Automatically Testing Your Content Security Policy Using Travis-CI and Headless Chrome Crawler

Saturday 28th July 2018

I have recently put together a Travis-CI build configuration that automatically tests your website for Content Security Policy violations. The configuration sets up a local copy of your site on a Travis-CI virtual machine with a CSP header set to send violation reports to a local reporting endpoint. The site is then crawled using Headless Chrome Crawler, which causes CSP violation reports to be generated where required. These are then displayed at the end of the build log.

An example output showing a report for an image that was blocked by the Content Security Policy.

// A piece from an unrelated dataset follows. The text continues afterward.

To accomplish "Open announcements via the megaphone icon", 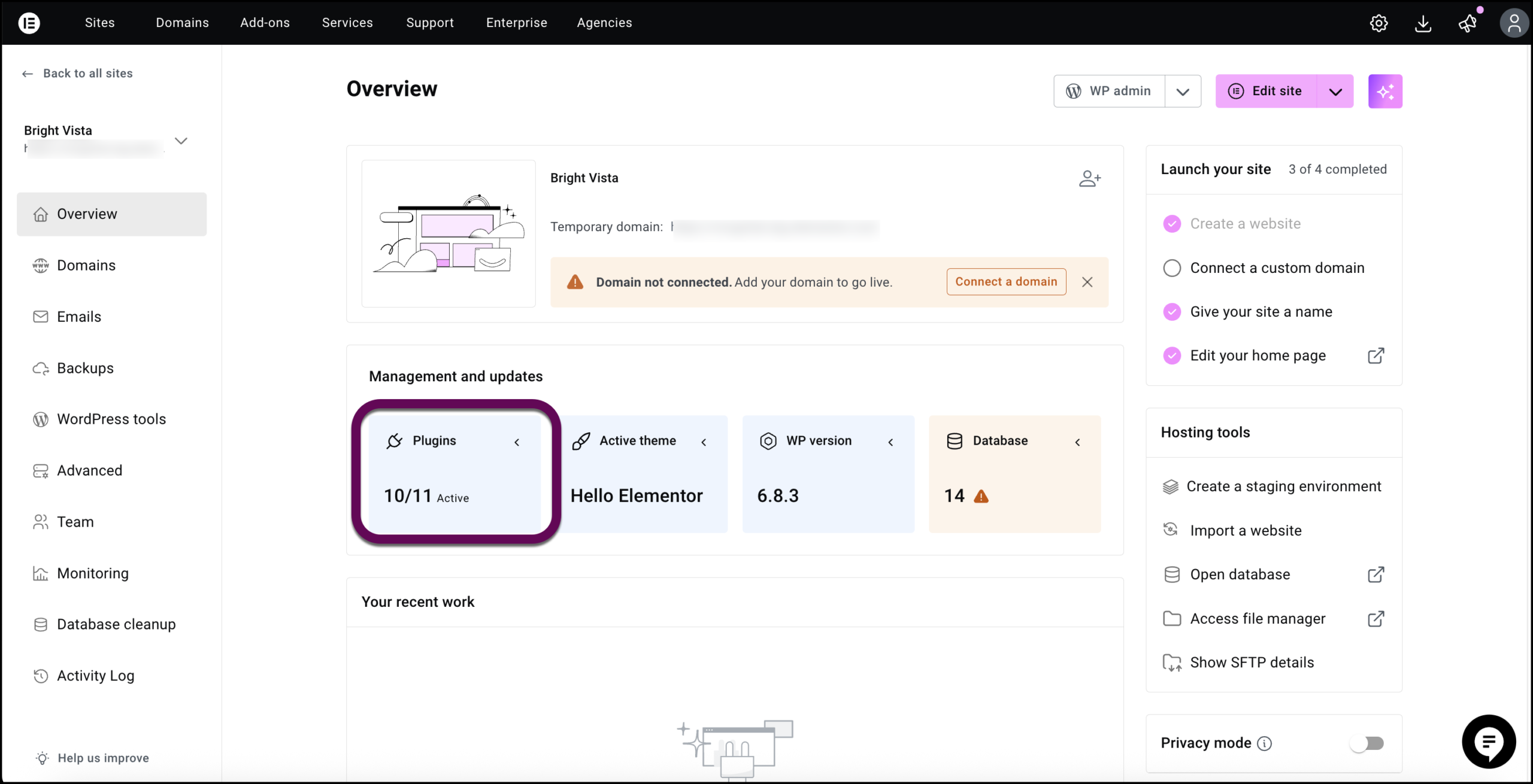I will 1468,23.
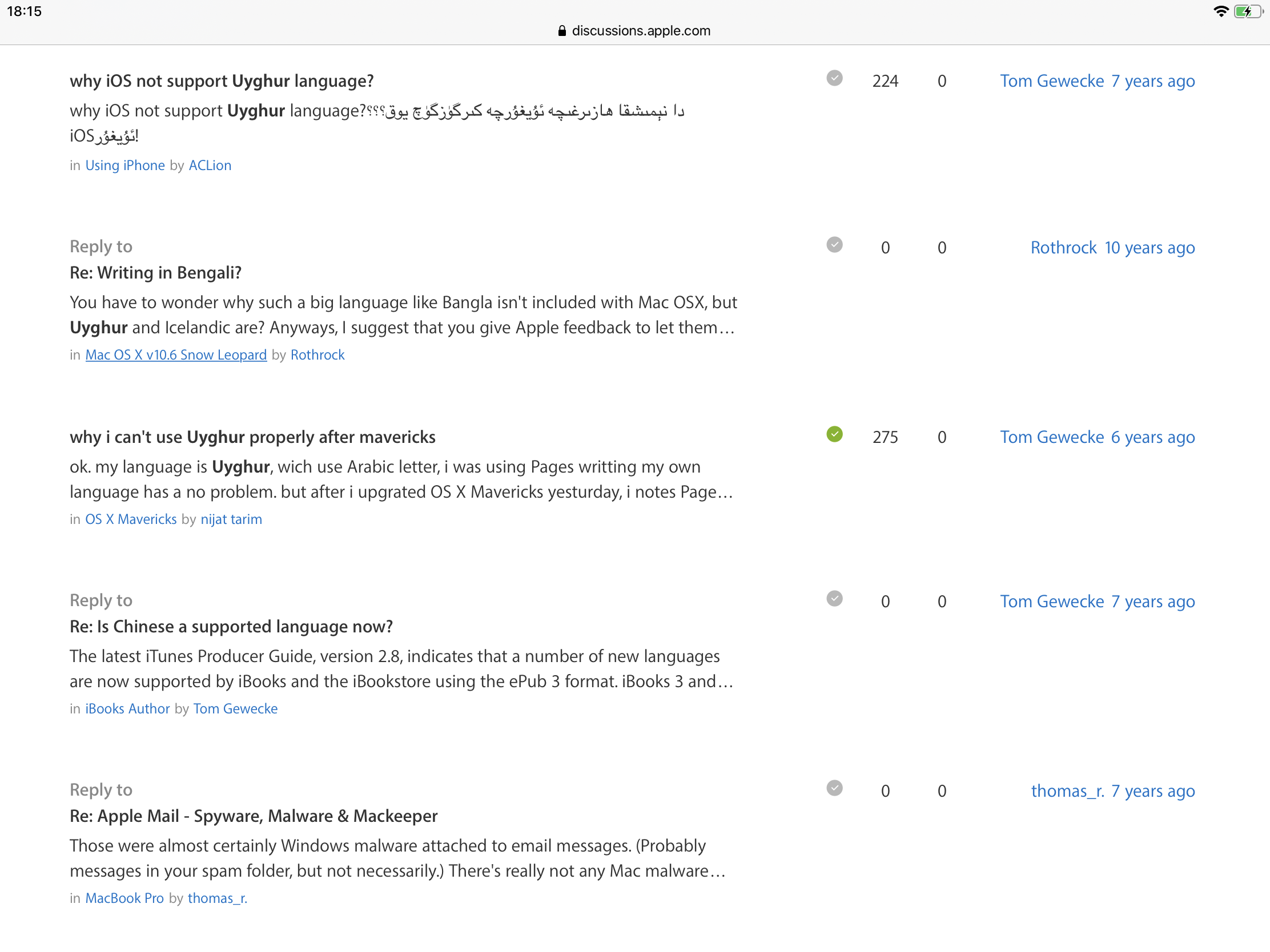Image resolution: width=1270 pixels, height=952 pixels.
Task: Open the nijat tarim user profile
Action: click(231, 519)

If you want to give this a go, all of the required files and instructions are available in the GitHub repository: https://github.com/jamieweb/travis-ci_csp-tester

Skip to Section:

Automatically Testing Your CSP Using Travis-CI and Headless Chrome Crawler
┣━━ What is Travis-CI?
┣━━ Headless Chrome Crawler
┣━━ Apache Reverse Proxy
┣━━ CSP Violation Report Handler
┣━━ Report URI Integration
┗━━ Conclusion

What is Travis-CI?

Travis-CI is an online continuous integration service for projects hosted on GitHub.

It allows you to automatically test your code after every commit. These tests, known as 'builds', could be checking that your code compiles successfully, checking dependencies, checking compatibility, or in this case - checking a website for CSP violation reports.

Each build uses its own virtual machine on Google Compute Engine, or a container on Amazon EC2. The GCE VMs provide you will full root access to a complete system, while the EC2 containers are faster to boot.

Travis-CI is free for open-source projects.

Headless Chrome Crawler

Headless Chrome Crawler by yujiosaka is an open source web crawler powered by Headless Chrome.

Headless Chrome is a feature of the Google Chrome/Chromium browsers that allow you to run them in a headless environment. This essentially means that you can utilise the full functionality of a desktop web browser, but in a command-line environment. It's essentially a 'no GUI' mode, and comes in extremely useful for automated testing, page rendering, etc.

The reason that this comes in so useful for a crawler is that it allows the crawler to see the website as though it is an actual user using a proper desktop web browser. Many websites these days use frameworks such as AngularJS or React, which means that much of the content on the screen is actually written to the DOM using JavaScript, rather than simply being raw HTML. This means that using tools such as curl or wget to crawl websites will often result in an incomplete output, as the JavaScript has not run to populate the page with its content.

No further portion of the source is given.